Testo proposto
⟨

Con Amel e Khaled parliamo su Skype, oggi vivono a Lipsia e hanno una bimba di 20 mesi. «La mia telecamera è sempre stata nascosta – spiega Amel – A un certo punto, mentre ero in acqua non l’ho più controllata, per questo dico che quanto vediamo è ripreso dalla sua prospettiva».
Cosa ricordi di quei momenti?
Quando mi hanno tirata fuori e quando sono arrivata nel porto, era buio. Tutto ciò che è avvenuto prima l’ho scoperto dalle investigazioni, ricordo che ho rivisto qualcuno del gruppo dove venivamo registrati. Sono rimasta dieci giorni in Grecia, a Atene, a casa di una coppia, persone meravigliose. Poi col mio amico siamo ripartiti, abbiamo viaggiato in autobus da Salonicco passando molti confini, la Macedonia,, la Serbia, ai controlli dicevamo che volevamo andare in Germania e non ci registravano. Nel 2015, la situazione era meno dura di adesso. Siamo arrivati a Bonn dopo cinque giorni, c’erano degli attivisti che ci hanno aiutati, da lì sono partita per Berlino dove mi aspettava Khaled.

Quando hai deciso di fare un film con queste immagini? Hai avuto bisogno di tempo per guardarle?
In realtà ho avuto subito voglia di vederle, volevo capire cosa c’era lì di quello che avevo vissuto, quanto i filmati corrispondevano ai miei ricordi. Khaled invece si rifiutava, sbirciava lo schermo ma ci ha messo un anno prima di guardarle per intero. Anche io però ho impiegato molto tempo, le scorrevo, saltavo avanti e indietro, cercavo qualcosa. Provavo la stessa sensazione di soffocare di quei momenti, e al tempo stesso non trovavo ciò che avevo vissuto, che ricordavo, che era rimasto nella mia memoria. Certo, riconoscevo qualcosa, come il rumore degli elicotteri, ma forse perché in una situazione simile ci si concentra su altro. Ero arrabbiata con gli scafisti perché ci avevano lasciati sulla barca, coi soccorsi che ci avevano impiegato tanto tempo, e persino con me stessa, detestavo vedermi in quella situazione. Sapevo però che dovevo fare qualcosa per questa rabbia, per questa frustrazione, e quei materiali non potevano essere ignorati. Ci siamo consultati con alcuni avvocati per capire se non poteva essere rischioso utilizzarli, poi abbiamo incontrato degli esponenti della Forensic Architecture (l’architettura forense con sede Londra che indaga e ricostruisce le violazioni dei diritti umani, ndr). Parlando con loro ho cominciato a capire meglio come volevo raccontare la mia storia.

⟩

Estratto dei dati
⟨

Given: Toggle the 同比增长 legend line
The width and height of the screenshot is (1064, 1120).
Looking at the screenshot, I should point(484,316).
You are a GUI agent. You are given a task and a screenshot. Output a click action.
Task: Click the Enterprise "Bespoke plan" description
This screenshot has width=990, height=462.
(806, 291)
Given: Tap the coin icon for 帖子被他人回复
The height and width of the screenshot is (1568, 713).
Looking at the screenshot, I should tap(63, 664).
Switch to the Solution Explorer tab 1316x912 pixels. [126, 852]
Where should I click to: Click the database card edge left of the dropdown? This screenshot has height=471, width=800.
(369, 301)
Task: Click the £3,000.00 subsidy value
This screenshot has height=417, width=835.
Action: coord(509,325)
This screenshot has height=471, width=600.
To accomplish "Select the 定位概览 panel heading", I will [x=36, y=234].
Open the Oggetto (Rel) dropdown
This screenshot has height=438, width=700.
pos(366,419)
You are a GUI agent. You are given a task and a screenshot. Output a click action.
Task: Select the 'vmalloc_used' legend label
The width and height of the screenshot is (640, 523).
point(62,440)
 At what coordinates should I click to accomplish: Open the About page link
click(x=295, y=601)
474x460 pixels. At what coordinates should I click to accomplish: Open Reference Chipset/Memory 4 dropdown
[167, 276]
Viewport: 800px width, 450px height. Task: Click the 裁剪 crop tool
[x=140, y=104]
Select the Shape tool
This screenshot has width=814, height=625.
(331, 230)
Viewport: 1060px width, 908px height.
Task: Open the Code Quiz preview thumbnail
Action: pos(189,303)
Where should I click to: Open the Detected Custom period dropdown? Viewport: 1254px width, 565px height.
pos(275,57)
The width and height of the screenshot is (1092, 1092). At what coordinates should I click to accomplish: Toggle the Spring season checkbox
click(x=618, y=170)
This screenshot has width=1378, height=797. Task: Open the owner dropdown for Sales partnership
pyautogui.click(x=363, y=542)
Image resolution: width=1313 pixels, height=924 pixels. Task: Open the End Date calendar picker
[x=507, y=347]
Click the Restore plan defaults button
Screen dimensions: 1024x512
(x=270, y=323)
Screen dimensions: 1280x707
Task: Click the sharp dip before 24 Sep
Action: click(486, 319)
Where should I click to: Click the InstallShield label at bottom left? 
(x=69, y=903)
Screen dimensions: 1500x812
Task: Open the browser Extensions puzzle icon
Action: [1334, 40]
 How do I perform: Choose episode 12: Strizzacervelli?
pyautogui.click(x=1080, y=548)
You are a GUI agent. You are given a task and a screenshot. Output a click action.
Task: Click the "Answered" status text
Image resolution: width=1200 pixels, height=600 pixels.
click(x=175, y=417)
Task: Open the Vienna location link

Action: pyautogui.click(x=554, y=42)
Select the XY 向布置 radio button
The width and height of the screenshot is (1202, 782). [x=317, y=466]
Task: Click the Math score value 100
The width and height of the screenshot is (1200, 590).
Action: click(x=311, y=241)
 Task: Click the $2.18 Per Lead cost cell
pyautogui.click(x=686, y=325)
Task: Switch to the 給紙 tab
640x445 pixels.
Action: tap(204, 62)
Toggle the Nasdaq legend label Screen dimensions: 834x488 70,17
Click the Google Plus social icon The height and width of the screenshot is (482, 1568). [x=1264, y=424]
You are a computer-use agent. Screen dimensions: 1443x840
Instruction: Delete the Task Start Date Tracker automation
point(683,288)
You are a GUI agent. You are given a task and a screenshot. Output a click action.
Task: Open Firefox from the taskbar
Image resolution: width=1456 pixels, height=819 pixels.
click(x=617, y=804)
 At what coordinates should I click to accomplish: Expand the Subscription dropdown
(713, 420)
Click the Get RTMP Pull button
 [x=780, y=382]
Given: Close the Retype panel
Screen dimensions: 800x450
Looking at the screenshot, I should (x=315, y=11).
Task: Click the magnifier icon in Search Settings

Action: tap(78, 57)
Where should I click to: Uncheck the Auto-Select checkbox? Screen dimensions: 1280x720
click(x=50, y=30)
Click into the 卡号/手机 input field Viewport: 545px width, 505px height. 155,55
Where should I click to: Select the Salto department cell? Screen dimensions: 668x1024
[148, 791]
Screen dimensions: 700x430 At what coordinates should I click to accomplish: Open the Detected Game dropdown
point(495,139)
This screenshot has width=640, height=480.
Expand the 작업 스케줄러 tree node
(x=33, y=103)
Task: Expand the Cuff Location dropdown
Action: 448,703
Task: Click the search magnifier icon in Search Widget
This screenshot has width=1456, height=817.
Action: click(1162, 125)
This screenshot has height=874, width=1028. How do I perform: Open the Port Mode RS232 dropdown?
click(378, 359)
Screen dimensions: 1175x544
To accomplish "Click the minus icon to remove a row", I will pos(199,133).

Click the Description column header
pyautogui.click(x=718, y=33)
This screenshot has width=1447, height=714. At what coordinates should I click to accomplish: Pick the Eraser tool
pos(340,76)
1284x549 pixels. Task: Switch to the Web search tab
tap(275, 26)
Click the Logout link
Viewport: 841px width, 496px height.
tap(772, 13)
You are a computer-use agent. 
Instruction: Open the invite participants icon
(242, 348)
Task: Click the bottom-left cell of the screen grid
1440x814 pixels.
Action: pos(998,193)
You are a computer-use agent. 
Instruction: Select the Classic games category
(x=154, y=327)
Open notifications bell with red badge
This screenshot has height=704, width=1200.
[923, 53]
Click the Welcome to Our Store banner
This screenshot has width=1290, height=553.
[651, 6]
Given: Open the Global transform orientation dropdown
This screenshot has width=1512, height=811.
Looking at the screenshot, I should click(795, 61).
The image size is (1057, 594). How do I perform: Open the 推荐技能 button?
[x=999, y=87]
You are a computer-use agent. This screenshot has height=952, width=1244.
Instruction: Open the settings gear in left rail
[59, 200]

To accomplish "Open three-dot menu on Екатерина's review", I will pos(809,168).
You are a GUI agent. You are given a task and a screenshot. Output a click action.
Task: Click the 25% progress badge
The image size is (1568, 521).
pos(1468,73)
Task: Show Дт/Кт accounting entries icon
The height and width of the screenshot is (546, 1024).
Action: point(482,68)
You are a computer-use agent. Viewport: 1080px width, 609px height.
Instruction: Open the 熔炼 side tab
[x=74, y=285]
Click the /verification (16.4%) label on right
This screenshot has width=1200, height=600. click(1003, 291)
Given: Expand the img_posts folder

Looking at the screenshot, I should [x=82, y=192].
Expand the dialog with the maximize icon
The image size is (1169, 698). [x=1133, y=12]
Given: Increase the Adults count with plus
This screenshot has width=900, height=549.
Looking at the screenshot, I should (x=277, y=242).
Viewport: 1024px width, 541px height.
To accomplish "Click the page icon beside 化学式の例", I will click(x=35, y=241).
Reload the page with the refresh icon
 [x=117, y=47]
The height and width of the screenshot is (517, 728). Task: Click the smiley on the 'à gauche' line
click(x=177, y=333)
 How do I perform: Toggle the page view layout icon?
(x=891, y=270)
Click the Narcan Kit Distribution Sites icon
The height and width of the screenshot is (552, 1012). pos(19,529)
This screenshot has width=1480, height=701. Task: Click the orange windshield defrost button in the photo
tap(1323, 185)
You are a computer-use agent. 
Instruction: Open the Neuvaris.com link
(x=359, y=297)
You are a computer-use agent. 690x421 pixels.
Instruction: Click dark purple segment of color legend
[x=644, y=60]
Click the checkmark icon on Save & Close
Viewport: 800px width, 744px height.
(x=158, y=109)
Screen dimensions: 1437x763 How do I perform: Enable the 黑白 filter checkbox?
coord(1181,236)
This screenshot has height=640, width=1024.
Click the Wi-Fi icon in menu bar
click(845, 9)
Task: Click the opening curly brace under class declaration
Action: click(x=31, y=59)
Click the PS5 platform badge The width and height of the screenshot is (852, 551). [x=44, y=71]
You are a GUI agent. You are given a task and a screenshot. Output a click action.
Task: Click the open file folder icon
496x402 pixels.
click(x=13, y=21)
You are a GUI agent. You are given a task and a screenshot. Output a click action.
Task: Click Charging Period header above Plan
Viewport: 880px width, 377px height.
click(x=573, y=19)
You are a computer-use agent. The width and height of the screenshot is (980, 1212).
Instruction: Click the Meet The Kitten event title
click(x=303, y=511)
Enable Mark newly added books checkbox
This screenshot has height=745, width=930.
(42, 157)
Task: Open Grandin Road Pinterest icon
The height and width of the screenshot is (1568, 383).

⟩

Esercizi
1) Nell'intervista ad Amel e Khaled, per quanti giorni Amel è rimasta ad Atene?
2) Prosegui l'intervista ad Amel e Khaled partendo subito dopo l'ultima frase.

Soluzioni
1) Dieci giorni.

2)
Cioè?
Non potevo parlare di qualcun altro, ero io la protagonista e come tale dovevo essere riconosciuta. Perché quello che viene rappresentato come un gruppo, i migranti, è formato da individui, ciascuno con la sua vita, i suoi affetti, e prendere una decisione simile è difficile, non ha nulla di naturale.

Però «Purple Sea» è costruito su un dispositivo molto chiaro: ci sei tu con la prima persona della tua vita nella voce narrante, e c’è una distanza nel punto di vista delle immagini.
Non volevo vedermi come una vittima, sono un’artista e la distanza è quanto mi permette di rielaborare. Il lavoro è stato un po’ come una terapia, non è stato facile arrivare alla forma che ha preso il film. Ho combattuto coi materiali, ripeto odiavo vedermi nell’acqua e non mi piaceva neppure vedere gli altri in quella situazione. Sott’acqua invece si creava quasi una suspence, era come in un horror, ed era anche diverso dalla massa di immagini che vediamo. Questa prospettiva mi aiutava a ottenere la distanza di cui avevo bisogno, a dire ciò che mi premeva senza retorica, mentre la mia presenza era data dal testo. Ognuno di noi, ogni persona che sta in acqua ha qualcuno che lo ha aspetta, ha un progetto, un sogno per questo è importante che la dimensione individuale si affermi in un racconto che è per forza anche collettivo.